The Microprocessor complex is a protein complex involved in the early stages of processing microRNA (miRNA) in animal cells.[1][2] The complex is minimally composed of the ribonuclease enzyme Drosha and the RNA-binding protein DGCR8 (also known as Pasha) and cleaves primary miRNA substrates to pre-miRNA in the cell nucleus.[3][4][5]

Composition[edit]

The Microprocessor complex consists minimally of two proteins: Drosha, a ribonuclease III enzyme; and DGCR8, a double-stranded RNA binding protein.[3][4][5] (DGCR8 is the name used in mammalian genetics, abbreviated from "DiGeorge syndrome critical region 8"; the homologous protein in model organisms such as flies and worms is called Pasha, for Partner of Drosha.) The stoichiometry of the minimal complex has been experimentally difficult to determine, but has been determined by biochemical analysis, single-molecule experiments, and X-ray crystallography to be a heterotrimer of two DGCR8 proteins to one Drosha.[6][7][8]
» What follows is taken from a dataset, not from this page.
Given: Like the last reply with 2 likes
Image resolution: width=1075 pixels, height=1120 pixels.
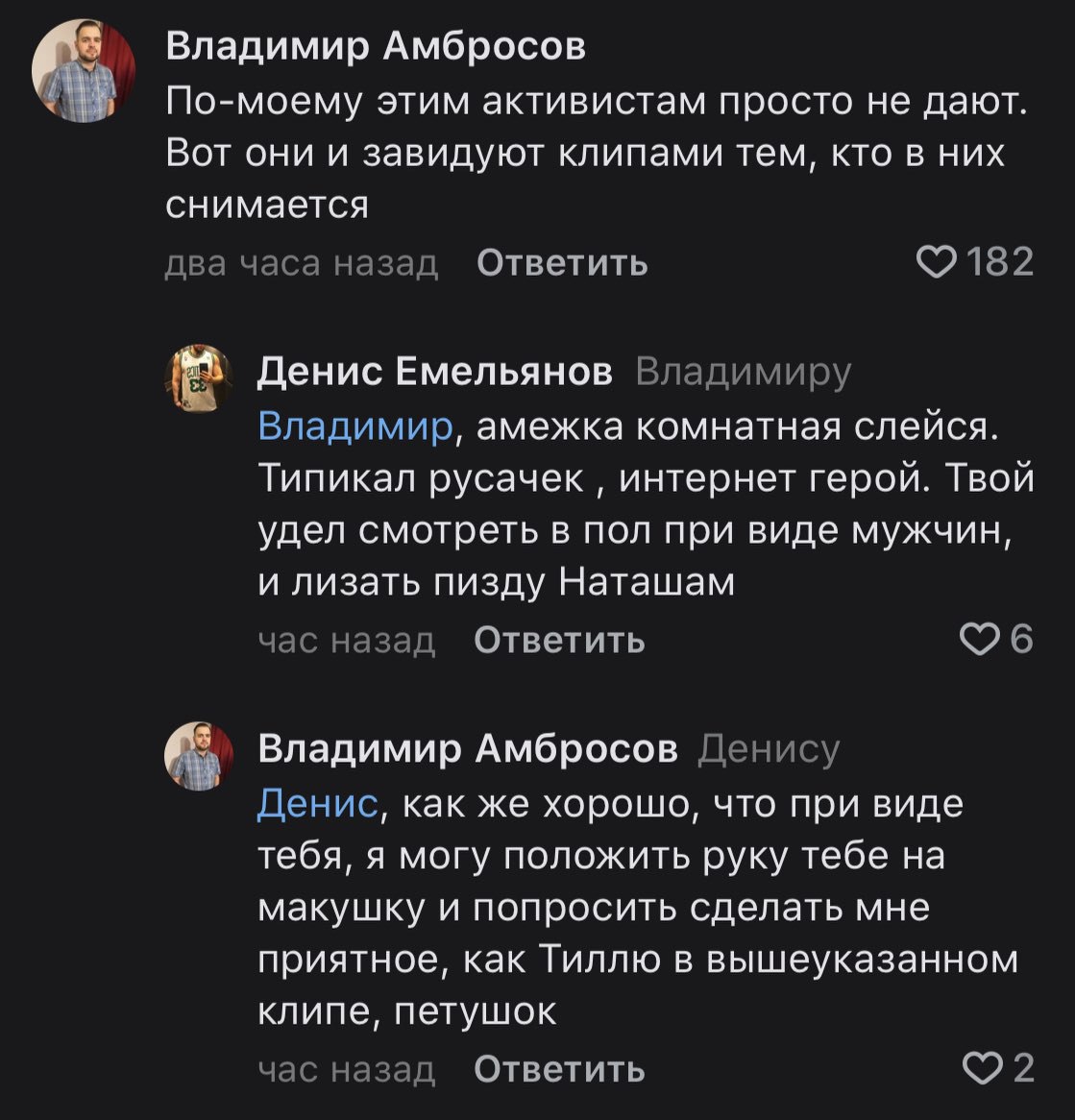Looking at the screenshot, I should pyautogui.click(x=982, y=1068).
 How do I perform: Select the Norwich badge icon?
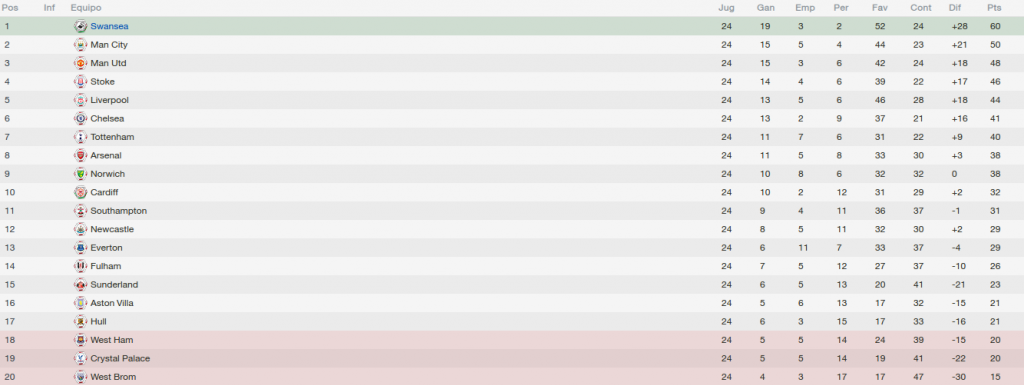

In addition to the minimal catalytically active Microprocessor components, additional cofactors such as DEAD box RNA helicases and heterogeneous nuclear ribonucleoproteins may be present in the complex to mediate the activity of Drosha.[3] Some miRNAs are processed by Microprocessor only in the presence of specific cofactors.[9]

Function[edit]

The human exportin-5 protein (red) in complex with Ran-GTP (yellow) and a pre-microRNA (green), showing two-nucleotide overhang recognition element (orange). From PDB: 3A6P​.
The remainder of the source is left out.